**THE TASK:** Copy the data below exactly, but not the pictures it contains.
═══ DATA FOR PROCESSING ═══
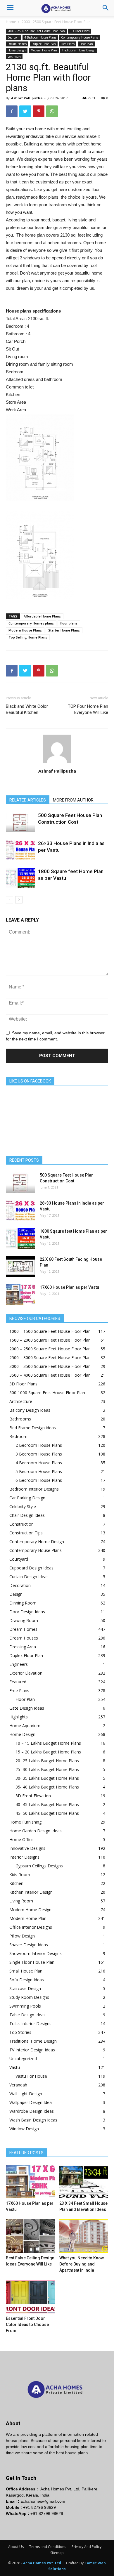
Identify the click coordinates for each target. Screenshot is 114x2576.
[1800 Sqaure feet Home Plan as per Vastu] (20, 878)
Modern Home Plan (44, 50)
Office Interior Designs (30, 1927)
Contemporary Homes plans (31, 623)
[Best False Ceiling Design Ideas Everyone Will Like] (30, 2236)
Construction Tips (26, 1533)
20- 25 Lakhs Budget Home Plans (47, 1760)
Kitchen (16, 1883)
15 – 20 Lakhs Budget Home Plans (48, 1752)
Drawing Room (23, 1620)
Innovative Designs (27, 1848)
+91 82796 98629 (39, 2507)
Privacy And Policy (86, 2546)
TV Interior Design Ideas (32, 2050)
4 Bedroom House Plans (40, 37)
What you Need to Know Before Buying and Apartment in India (81, 2264)
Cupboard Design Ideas (31, 1568)
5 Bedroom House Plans (38, 1471)
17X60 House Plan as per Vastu (69, 1287)
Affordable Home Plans (42, 616)
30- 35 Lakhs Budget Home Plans (47, 1778)
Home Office (21, 1839)
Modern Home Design (30, 1909)
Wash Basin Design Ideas (33, 2120)
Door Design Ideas (27, 1611)
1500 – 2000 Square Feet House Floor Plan (50, 1340)
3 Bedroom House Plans (38, 1454)
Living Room (21, 1901)
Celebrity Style (22, 1506)
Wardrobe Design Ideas (31, 2111)
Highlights (18, 1717)
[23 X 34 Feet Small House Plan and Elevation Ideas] (83, 2181)
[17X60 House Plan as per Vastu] (20, 1294)
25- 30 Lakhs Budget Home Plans (47, 1769)
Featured (17, 1682)
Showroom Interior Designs (35, 1953)
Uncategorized (23, 2058)
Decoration (20, 1585)
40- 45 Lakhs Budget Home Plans (47, 1804)
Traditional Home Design (79, 50)
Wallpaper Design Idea (30, 2102)
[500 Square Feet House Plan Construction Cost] (20, 822)
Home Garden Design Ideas (35, 1830)
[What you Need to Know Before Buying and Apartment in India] (83, 2236)
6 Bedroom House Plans (38, 1480)
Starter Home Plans (64, 630)
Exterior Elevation (25, 1673)
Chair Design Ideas (27, 1515)
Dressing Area (22, 1646)
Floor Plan (86, 44)
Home (11, 21)
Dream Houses (23, 1638)
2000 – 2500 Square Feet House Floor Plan (50, 1349)
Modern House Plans (25, 630)
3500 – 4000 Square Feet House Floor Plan (50, 1375)
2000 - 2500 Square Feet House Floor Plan (56, 21)
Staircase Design (25, 1988)
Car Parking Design (27, 1498)
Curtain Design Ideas (29, 1576)
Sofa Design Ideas (26, 1979)
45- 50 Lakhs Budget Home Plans (47, 1813)
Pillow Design (22, 1936)
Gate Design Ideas (26, 1708)
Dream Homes (17, 44)
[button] (106, 8)
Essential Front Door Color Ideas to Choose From (27, 2324)
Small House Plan (25, 1971)
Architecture (20, 1401)
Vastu (14, 2067)
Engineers (18, 1664)
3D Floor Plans (79, 31)
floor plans (68, 623)
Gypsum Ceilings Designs (39, 1866)
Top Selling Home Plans (27, 637)
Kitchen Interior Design (31, 1892)
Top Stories (20, 2032)
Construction (21, 1524)
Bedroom (13, 37)
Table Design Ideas (27, 2015)
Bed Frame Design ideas (32, 1427)
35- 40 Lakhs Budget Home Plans (47, 1787)
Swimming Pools (25, 2006)
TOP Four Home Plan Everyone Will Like (88, 709)
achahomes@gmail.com (42, 2501)
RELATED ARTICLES (27, 800)
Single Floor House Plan (31, 1962)
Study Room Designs (29, 1997)
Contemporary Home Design (36, 1541)
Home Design (17, 50)
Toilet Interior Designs (30, 2023)
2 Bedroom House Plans (38, 1445)
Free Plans (68, 44)
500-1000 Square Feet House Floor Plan (47, 1392)
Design (16, 1594)
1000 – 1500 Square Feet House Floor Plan (50, 1331)
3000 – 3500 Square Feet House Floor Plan (50, 1366)
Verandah (14, 57)
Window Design (24, 2128)
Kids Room (19, 1874)
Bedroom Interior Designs (34, 1489)
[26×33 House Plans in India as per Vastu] (20, 850)
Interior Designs (24, 1857)
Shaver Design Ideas (28, 1944)
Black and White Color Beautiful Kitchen (27, 709)
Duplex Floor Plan (44, 44)
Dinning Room (23, 1603)
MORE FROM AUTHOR (73, 800)
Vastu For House (31, 2076)
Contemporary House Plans (79, 37)
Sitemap (57, 2552)
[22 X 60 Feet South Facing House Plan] (20, 1266)
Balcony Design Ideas (29, 1410)
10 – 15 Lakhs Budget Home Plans (48, 1743)
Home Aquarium (24, 1725)
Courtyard (18, 1559)
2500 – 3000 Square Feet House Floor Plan (50, 1357)
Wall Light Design (25, 2093)
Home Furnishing (25, 1822)
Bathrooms (20, 1419)
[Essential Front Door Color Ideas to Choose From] (30, 2296)
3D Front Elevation (33, 1795)
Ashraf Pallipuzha (27, 98)
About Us (16, 2546)
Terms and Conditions (47, 2546)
═══
**RESPONSE TO THE EXERCISE:**
Identify the click coordinates for each target. Screenshot is 114x2576.
[1800 Sqaure feet Home Plan as per Vastu] (20, 878)
Modern Home Plan (44, 50)
Office Interior Designs (30, 1927)
Contemporary Homes plans (31, 623)
[Best False Ceiling Design Ideas Everyone Will Like] (30, 2236)
Construction Tips (26, 1533)
20- 25 Lakhs Budget Home Plans (47, 1760)
Kitchen (16, 1883)
15 – 20 Lakhs Budget Home Plans (48, 1752)
Drawing Room (23, 1620)
Innovative Designs (27, 1848)
+91 82796 98629 (39, 2507)
Privacy And Policy (86, 2546)
TV Interior Design Ideas (32, 2050)
4 Bedroom House Plans (40, 37)
What you Need to Know Before Buying and Apartment in India (81, 2264)
Cupboard Design Ideas (31, 1568)
5 Bedroom House Plans (38, 1471)
17X60 House Plan as per Vastu (69, 1287)
Affordable Home Plans (42, 616)
30- 35 Lakhs Budget Home Plans (47, 1778)
Home Office (21, 1839)
Modern Home Design (30, 1909)
Wash Basin Design Ideas (33, 2120)
Door Design Ideas (27, 1611)
1500 – 2000 Square Feet House Floor Plan (50, 1340)
3 Bedroom House Plans (38, 1454)
Living Room (21, 1901)
Celebrity Style (22, 1506)
Wardrobe Design Ideas (31, 2111)
Highlights (18, 1717)
[23 X 34 Feet Small House Plan and Elevation Ideas] (83, 2181)
[17X60 House Plan as per Vastu] (20, 1294)
25- 30 Lakhs Budget Home Plans (47, 1769)
Featured (17, 1682)
Showroom Interior Designs (35, 1953)
Uncategorized (23, 2058)
Decoration (20, 1585)
40- 45 Lakhs Budget Home Plans (47, 1804)
Traditional Home Design (79, 50)
Wallpaper Design Idea (30, 2102)
[500 Square Feet House Plan Construction Cost] (20, 822)
Home Garden Design Ideas (35, 1830)
[What you Need to Know Before Buying and Apartment in India] (83, 2236)
6 Bedroom House Plans (38, 1480)
Starter Home Plans (64, 630)
Exterior Elevation (25, 1673)
Chair Design Ideas (27, 1515)
Dressing Area (22, 1646)
Floor Plan (86, 44)
Home (11, 21)
Dream Houses (23, 1638)
2000 – 2500 Square Feet House Floor Plan (50, 1349)
Modern House Plans (25, 630)
3500 – 4000 Square Feet House Floor Plan (50, 1375)
2000 - 2500 Square Feet House Floor Plan (56, 21)
Staircase Design (25, 1988)
Car Parking Design (27, 1498)
Curtain Design Ideas (29, 1576)
Sofa Design Ideas (26, 1979)
45- 50 Lakhs Budget Home Plans (47, 1813)
Pillow Design (22, 1936)
Gate Design Ideas (26, 1708)
Dream Homes (17, 44)
[button] (106, 8)
Essential Front Door Color Ideas to Choose From (27, 2324)
Small House Plan (25, 1971)
Architecture (20, 1401)
Vastu (14, 2067)
Engineers (18, 1664)
3D Floor Plans (79, 31)
floor plans (68, 623)
Gypsum Ceilings Designs (39, 1866)
Top Selling Home Plans (27, 637)
Kitchen Interior Design (31, 1892)
Top Stories (20, 2032)
Construction (21, 1524)
Bedroom (13, 37)
Table Design Ideas (27, 2015)
Bed Frame Design ideas (32, 1427)
35- 40 Lakhs Budget Home Plans (47, 1787)
Swimming Pools (25, 2006)
TOP Four Home Plan Everyone Will Like (88, 709)
achahomes@gmail.com (42, 2501)
RELATED ARTICLES (27, 800)
Single Floor House Plan (31, 1962)
Study Room Designs (29, 1997)
Contemporary Home Design (36, 1541)
Home Design (17, 50)
Toilet Interior Designs (30, 2023)
2 Bedroom House Plans (38, 1445)
Free Plans (68, 44)
500-1000 Square Feet House Floor Plan (47, 1392)
Design (16, 1594)
1000 – 1500 Square Feet House Floor Plan (50, 1331)
3000 – 3500 Square Feet House Floor Plan (50, 1366)
Verandah (14, 57)
Window Design (24, 2128)
Kids Room (19, 1874)
Bedroom Interior Designs (34, 1489)
[26×33 House Plans in India as per Vastu] (20, 850)
Interior Designs (24, 1857)
Shaver Design Ideas (28, 1944)
Black and White Color Beautiful Kitchen (27, 709)
Duplex Floor Plan (44, 44)
Dinning Room (23, 1603)
MORE FROM AUTHOR (73, 800)
Vastu For House (31, 2076)
Contemporary House Plans (79, 37)
Sitemap (57, 2552)
[22 X 60 Feet South Facing House Plan] (20, 1266)
Balcony Design Ideas (29, 1410)
10 – 15 Lakhs Budget Home Plans (48, 1743)
Home Aquarium (24, 1725)
Courtyard (18, 1559)
2500 – 3000 Square Feet House Floor Plan (50, 1357)
Wall Light Design (25, 2093)
Home Furnishing (25, 1822)
Bathrooms (20, 1419)
[Essential Front Door Color Ideas to Choose From] (30, 2296)
3D Front Elevation (33, 1795)
Ashraf Pallipuzha (27, 98)
About Us (16, 2546)
Terms and Conditions (47, 2546)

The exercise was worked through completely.